Speaking this week at the winter meeting of the National Governors Association, Arizona State University President Michael Crow asked his audience: “Can we build a new kind of college or university?”

Crow asserted our nation faces “a fundamental economic and social change moment, like nothing that anyone alive today or our parents or grandparents have ever experienced.” As technology advances so rapidly–it “accelerates infinitely”–we must adapt to corresponding changes in “all the things we think about, the way an economy works, the way work is done, the definition of work and education, the definition of a career and a job.” All of these definitions will be altered by technology’s transformative outcomes–such as the fact most of us now carry supercomputers in our pockets.

Crow expressed concern that many higher education institutions are not currently nimble enough to respond to social changes, including a more diverse population and more global competition. He said to the governors, “We all inherited a design for public higher education that is rigid, fixed, largely incapable of understanding how to modernize.”

He also criticized the stigmatization of students who do not graduate from formal programs. Those who fail to complete high school by age 18 are effectively assigned “to a life of suffering.” Those who don’t finish four-year college programs are labeled as “dropouts–a derogatory term.” Crow added, “We have a system of higher education that uses derogatory terms to label people that did not finish their institution which cannot adjust to helping them to finish.” Moreover, these outcasts are hardly a minority, as they amount to 33 million citizens.
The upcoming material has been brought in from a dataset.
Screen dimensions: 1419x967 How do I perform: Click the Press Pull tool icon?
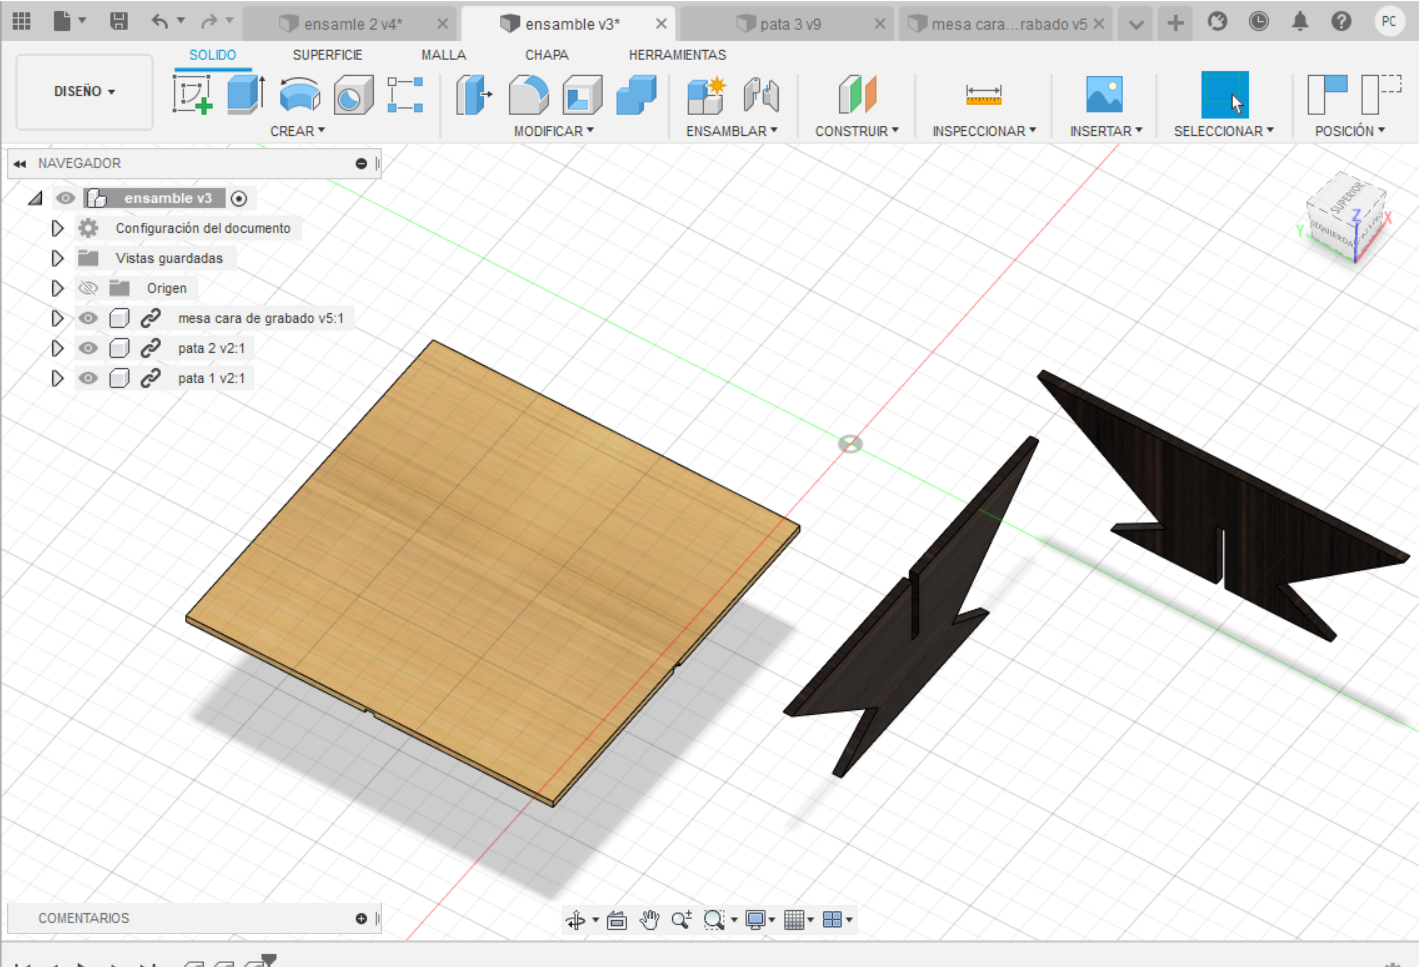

Crow provided two positive examples of forward-thinking institutions which are trying to adopt new models for education. Purdue University, led by former Indiana Governor Mitch Daniels, purchased an online learning platform (from Kaplan University) with the goal of expanding the scale and scope of education beyond local, campus students. Crow noted that Purdue’s faculty are opposed to this non-profit initiative, known as Purdue Global, and are fighting its accreditation. “That’s insanity,” he said.

Crow also cited Arizona State’s partnership with Starbucks, which aims to provide supplemental education to many of its 130,000 employees–half of whom did not attend or complete college. He explained the idea behind the program:

“Couldn’t a great, conscious, capitalist corporation like Starbucks…work with a civic-minded university to develop a program that could find a way to get people that had started college, that were out in the workforce, that had debt or some problem–could we come together to figure out a way you could graduate from college, from a great university, with no debt?”

To date, 1,000 students have graduated from this new program, and another 7,000 Starbucks employees are currently enrolled.

Crow added that the Starbucks program, which provides online education to students who may have a spotty academic record, threatened to dilute ASU’s brand. Sarcastically, he explained ASU “had to do brand control to maintain damage control on our own brand. Only a lowlife scum university would be so foolish as to divert the energy of its elite faculty to educating college dropouts working at Starbucks.”

A view of ASU’s Tempe campus (courtesy ASU)

Generally, Crow encouraged the governors to embrace innovation in higher education, although he repeated that schools tend to oppose change. Implying that faculty tend to lead such resistance, Crow said, “The university does not exist for the faculty. This is serious business. Our university exists first for the students, second for the community, and lastly, the faculty are the means, rather than the end, of the institution.”

He also emphasized the importance of measuring progress from innovative experiments, as well as planning for scalability in educational offerings. Scaling requires thinking beyond the on-campus student population, he said.

With regard to price control and sustainable financial planning, Crow suggested an enterprise–rather than public agency–model, for public schools. Speaking of ASU, he said, “We acquire our resources not from the lord and master, the state government. The state government invests what they can. Our other resources are acquired through partnerships and through engagement in the market.”

Crow told the governors: “You are the arbiters of the future. You have the unique responsibility for advancing and designing those elements of our democracy that are most critically dependent upon education and for overseeing those educational processes in each of the states.”